Mentre aspettiamo che ci dicano qualcosa sulla RU 486, e dopo che i fatti di Genova hanno dimostrato, come ha ammesso Giovanni Monni, presidente dell’associazione ostetrici e ginecologi ospedalieri italiani, che il fenomeno degli aborti clandestini va ben oltre i 20 000 casi annui di cui parla l’Istituto superiore di sanità, sarebbe bene raccogliere l’allarme lanciato da alcuni insigni ginecologi italiani, come ad esempio Bruno Mozzanega, dell’Università di Padova, su un altro abortivo chimico, il Citotec (farmaco utilizzato solitamente come gastro-protettivo). Mozzanega è partito dall’esperienza personale maturata durante i turni di servizio come responsabile di guardia presso la Clinica ginecologica di Padova: nell’arco di un anno e mezzo si è trovato ad assistere personalmente ben nove pazienti che avevano assunto clandestinamente il Cytotec, al fine di procurarsi un aborto clandestino. “Le pazienti, scrive il medico, tutte straniere, presentavano quadri di emorragie con anemizzazione acuta e si erano pertanto rivolte all’ospedale pur avendo ricevuto tassative raccomandazioni di attendere a domicilio l’espletamento dell’aborto”, e due di esse erano “al limite stesso del pericolo di vita”. Una rapida ricerca su internet dimostra che l’utilizzo del Cytotec per abortire clandestinamente è piuttosto diffuso: vi sono siti abortisti che danno indicazione sul prezzo, e che raccontano nel dettaglio le modalità più singolari per ottenerlo, al mercato nero, dalla Cina, dalla Romania, o tramite Internet. Silvio Viale il medico radicale che ha rilanciato in Italia la Ru 486, ha scritto un articolo il cui titolo, “Cytotec: legittima difesa”, dice già tutto di cosa significhi in verità una mentalità del diritto all’aborto. “C’è un surplus di 12 mila aborti spontanei che risulta dai dati Istat e che nessuno sa bene cosa rappresentino”, conclude Mozzanega, confermandomi nell’opinione che dell’“aborto clandestino”, ora che la legge c’è, non interessa nulla a nessuno. Prima bisognava parlarne ad ogni piè sospinto, e occorreva inventare cifre astronomiche, pur di farsi sentire. Ora è meglio tacere.
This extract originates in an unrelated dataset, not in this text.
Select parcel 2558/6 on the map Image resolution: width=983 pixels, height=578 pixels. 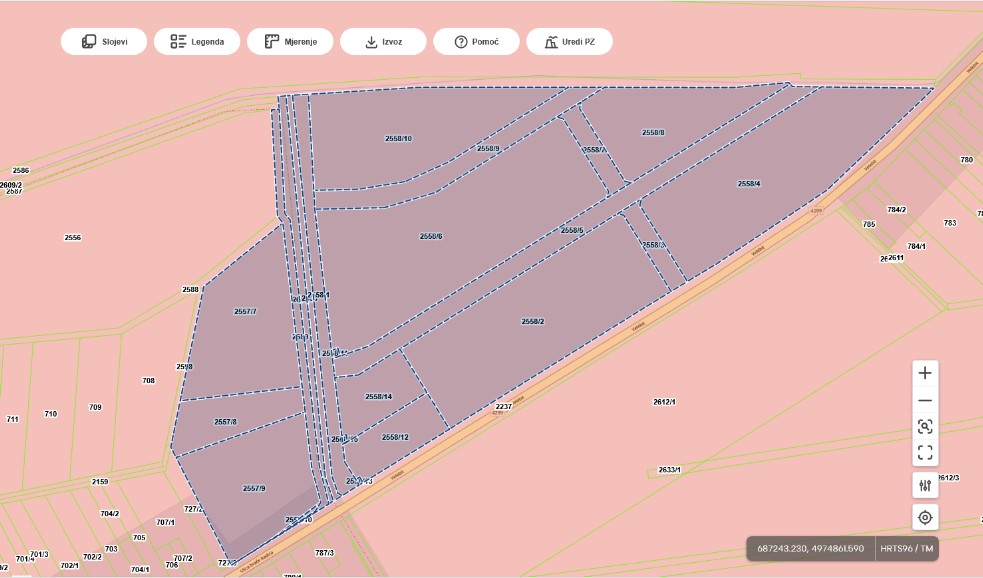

In conclusione un breve pensiero che sorge spontaneo pensando alle infinite vittime dell’aborto e alla tristezza della nostra società: “Io ho quello che ho donato”, ha scritto D’Annunzio sulle pareti del Vittoriale, riprendendo un concetto ben più antico di lui. Il filosofo francese Luc Marion nota che “la vita, per sopravvivere, deve essere donata”, perché “non possiamo avere vita, dobbiamo riceverla”. Se è vero che oggi siamo sempre meno capaci di ricevere e di donare vita, allora è anche vero che, illusi di avere di più, più “diritti”, abbiamo, in verità, sempre meno. Non si ha, se non si dona.

p.s Dopo il caso di Genova (aborti clandestini a pagamento, per non perdere uno show televisivo), la notizia riportata ieri dai Corriere: aborti clandestini, (sino a che data? Come a Roma, sino anche al nono mese?) a Napoli, in cambio di sesso o di soldi, dai 500 agli 8000 euro!